Zaubern wir den Funken in die Nacht! Mit unserer Hartnäckigkeit und Entschlossenheit, um jeden Preis im Freien zu sein, denn wir verbrachten den Winter auf einem Kreisverkehr, den wir mit Reifen- und Holzpalettenfeuern aufheizten. Lasst uns ein klares Signal an alle Aufständischen senden.
Tag und Nacht. Nacht und Tag. Lasst uns überall zuschlagen. Vom 21. an ist Paris Hongkong.
In dieser Gesellschaft existierst du nicht, wenn die Medien nicht über dich berichten. Die Medien mögen im Dienste der Herrschenden stehen und tragen zu Unsichtbarmachung unserer bei, aber sie gieren nach Sensationen. Es ist ihre Droge: Sie werden dieser Nacht der Gelben Westen nicht widerstehen können. Es scheint, dass diese Nacht uns plötzlich den Tag wieder genießbar machen könne.

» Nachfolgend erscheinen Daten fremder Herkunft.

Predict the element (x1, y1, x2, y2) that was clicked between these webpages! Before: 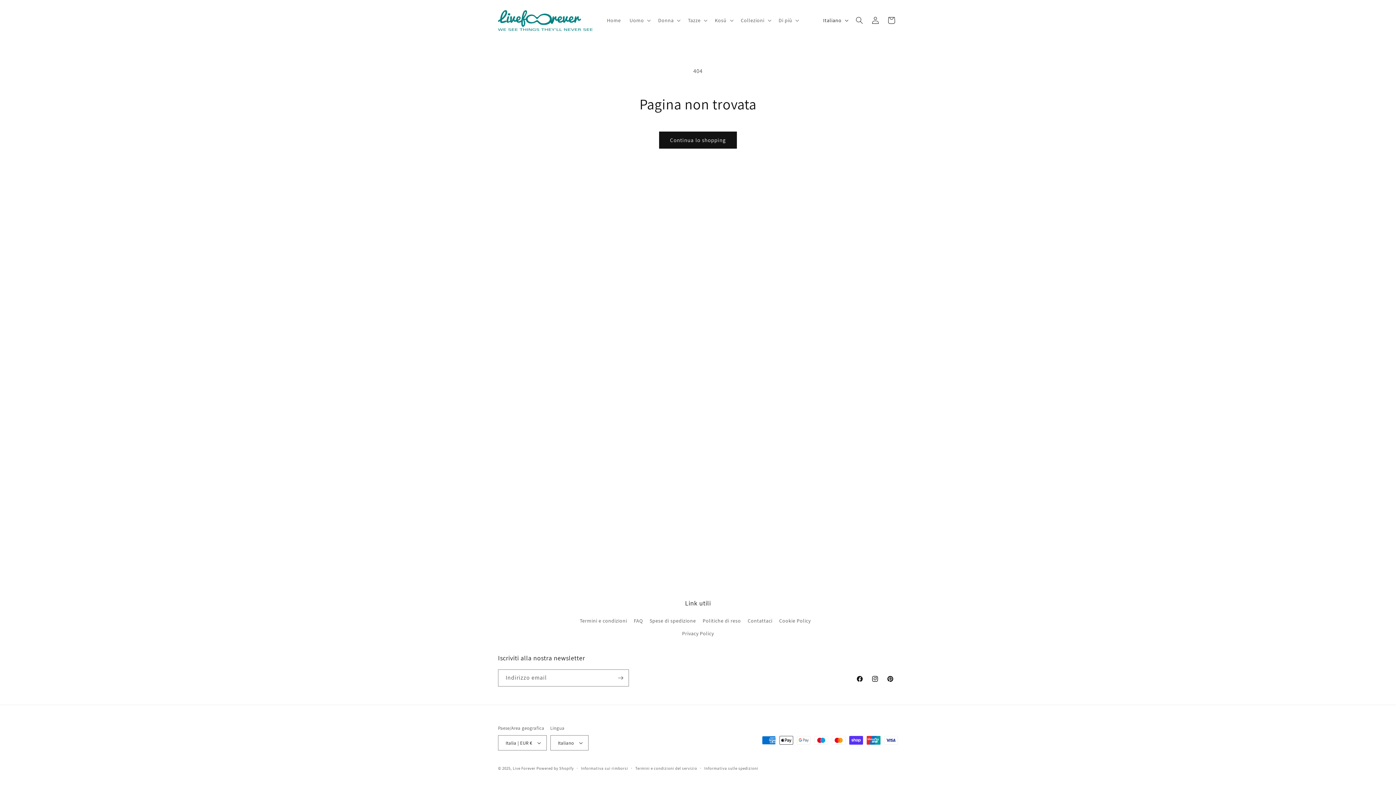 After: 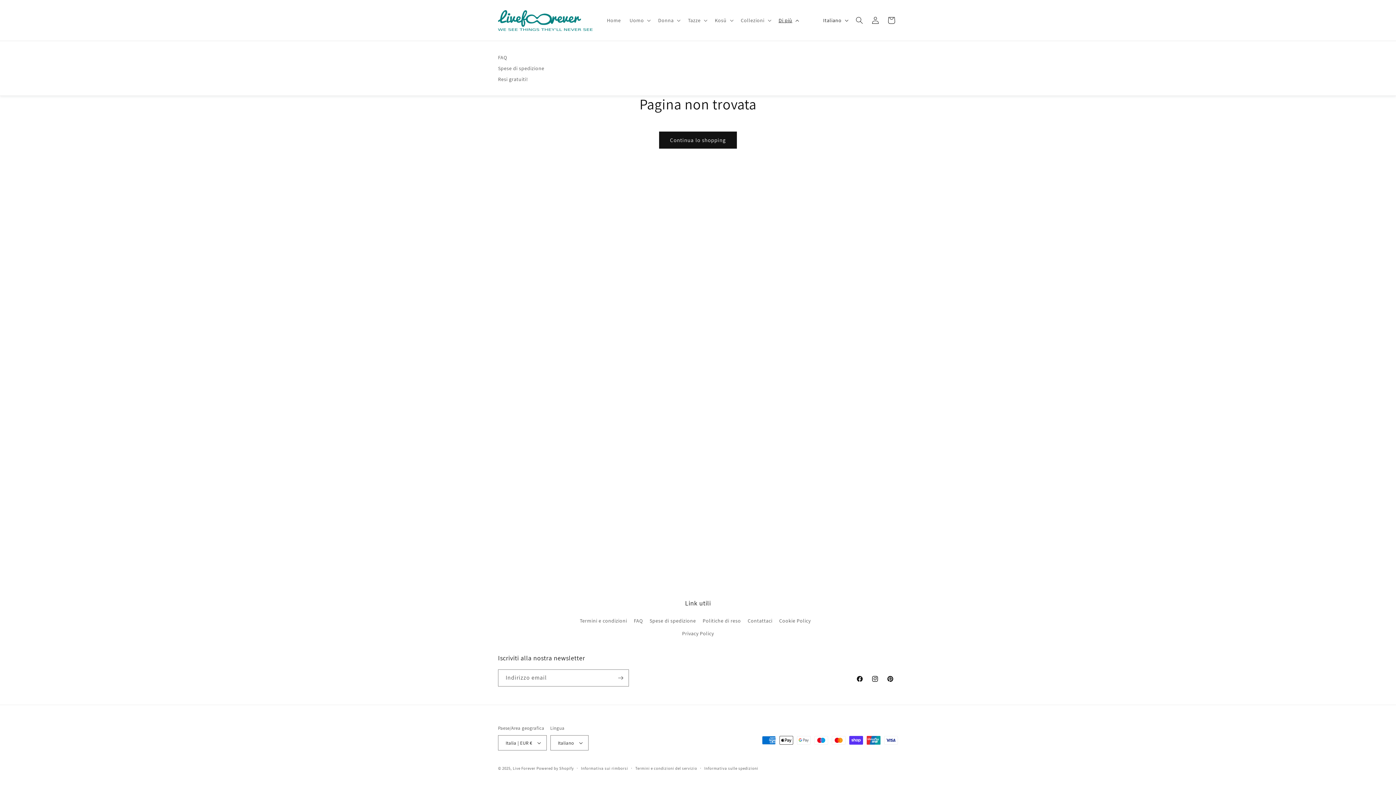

Also glaubt nicht, dass es nur um Poesie gehe. Diese ‘Nacht der Barrikaden’ ist nicht nur taktisch wichtig, sie ist von tieferer strategischer Bedeutung. Eine geschichtliche Lektion: Am 10. Mai 1968 war die damalige Protestbewegung noch auf die Studenten und Oberschüler in den Großstädten beschränkt. Um 21:30 Uhr versammelten sich die Studenten im ‘Quartier Latin’ und errichteten Barrikaden. Sie hielten die Stellung bis 5:30 Uhr in der Früh. Diese ‘Nacht der Barrikaden’ war ein entscheidendes Ereignis bei der Verallgemeinerung des Aufstands. Innerhalb von zwei Tagen beteiligten sich Sektionen der Arbeiterklasse, die sich zuvor aus den Auseinandersetzungen heraus gehalten hatten, an dem allgemeinem wilden Tanz und am 13. Mai brach zu aller Überraschung ein wilder Generalstreik aus.
Die Nacht hat die Macht, die Wut zu verdichten, eine Raserei zu erzeugen, einen Drang nach Gerechtigkeit, den der Tag begraben würde. Sie fasziniert uns, sie beflügelt uns. ‘Eine Nacht der Barrikaden’ wird unser aller Wut freisetzen. Wenn der Abend hereinbricht, werden wir eine Pause einlegen. Werden wir Abstand zu den Eindrücken, den Gefühlen, die der Tag heraufbeschworen hat, gewinnen. Werden wir ein Bier oder einen Schluck Wein auf die Gesundheit der Revolution trinken. Und um 22 oder 23 Uhr werden wir massenhaft an Orten auftauchen, wo man uns nicht erwartet. Die Losungen werden von selbst zirkulieren, es wird ausreichen, ihnen zu folgen. Wir können Polizeistationen – oder Kasernen, wie die in der ‘la rue de l’Évangile’ im 18. Bezirk angreifen, wo man unsere Gefährten gefangen hält.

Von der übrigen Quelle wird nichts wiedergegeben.